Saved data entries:
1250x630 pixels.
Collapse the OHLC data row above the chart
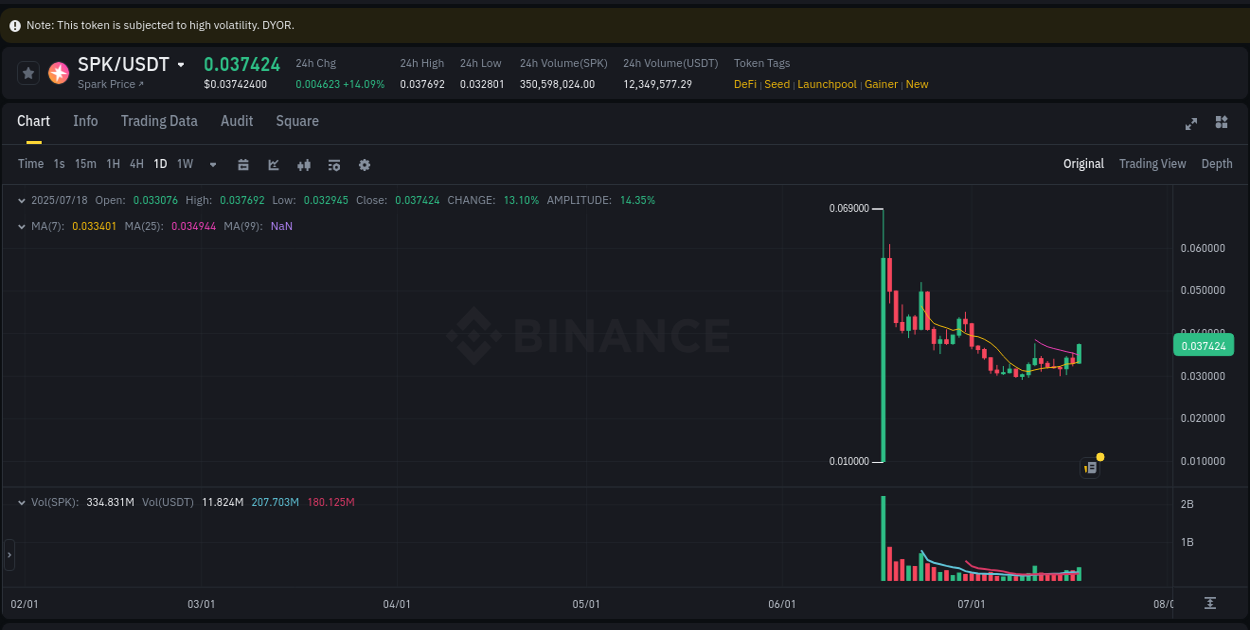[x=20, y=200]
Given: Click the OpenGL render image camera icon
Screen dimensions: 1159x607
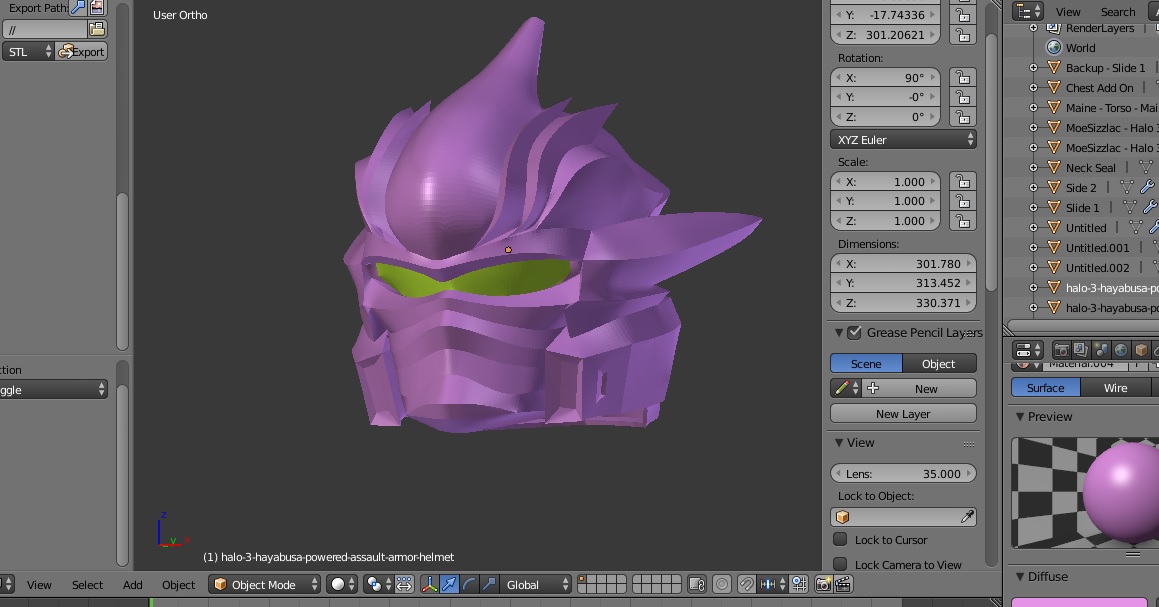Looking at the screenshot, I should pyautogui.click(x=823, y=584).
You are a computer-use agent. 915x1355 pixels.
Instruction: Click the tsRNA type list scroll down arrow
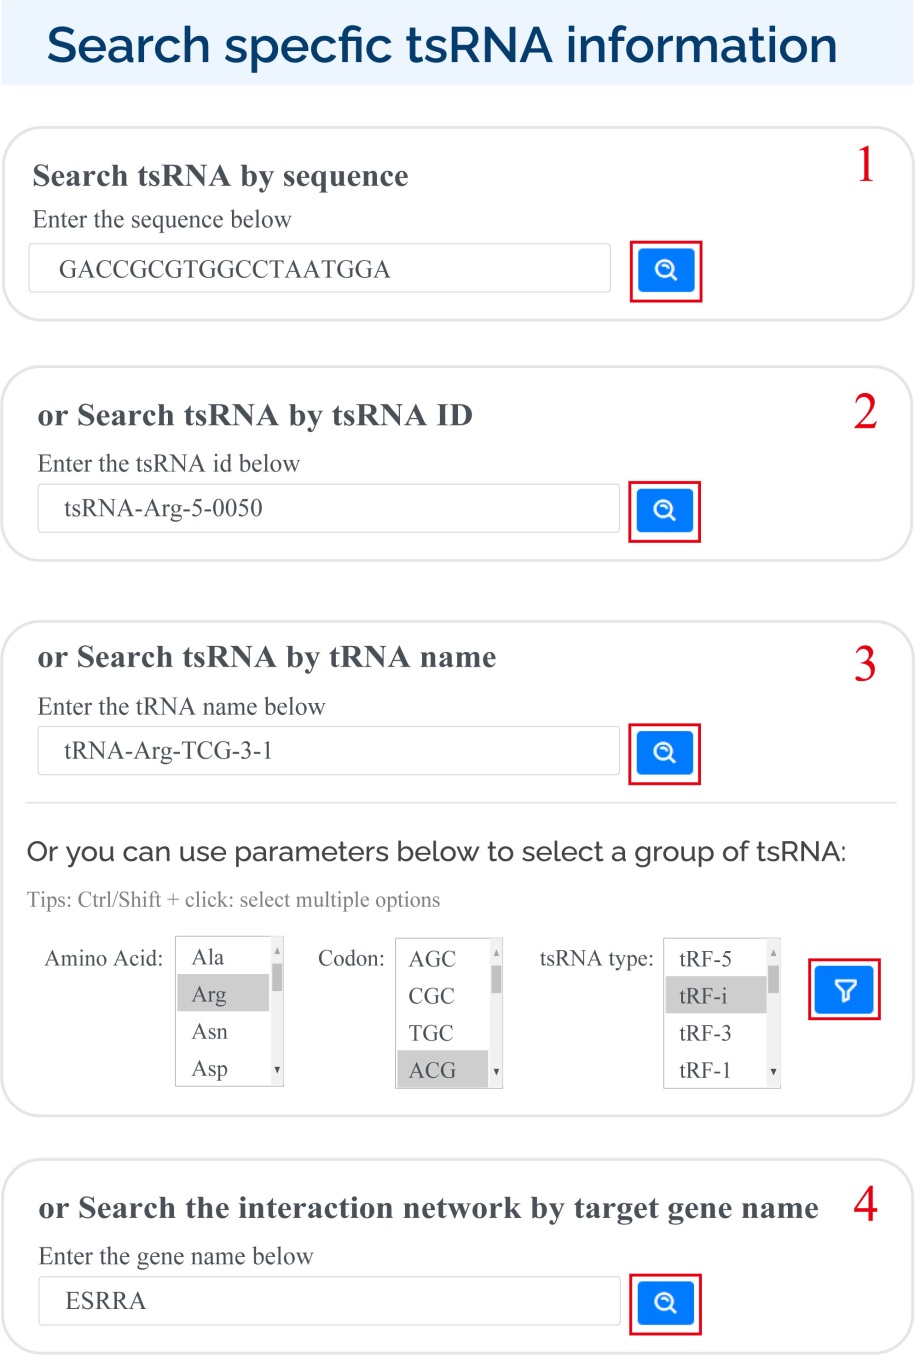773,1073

Task requirements:
Copy every line of the data that holds the string "pixels".

Written answer:
1250x630 pixels.
You are a computer-use agent. 915x1355 pixels.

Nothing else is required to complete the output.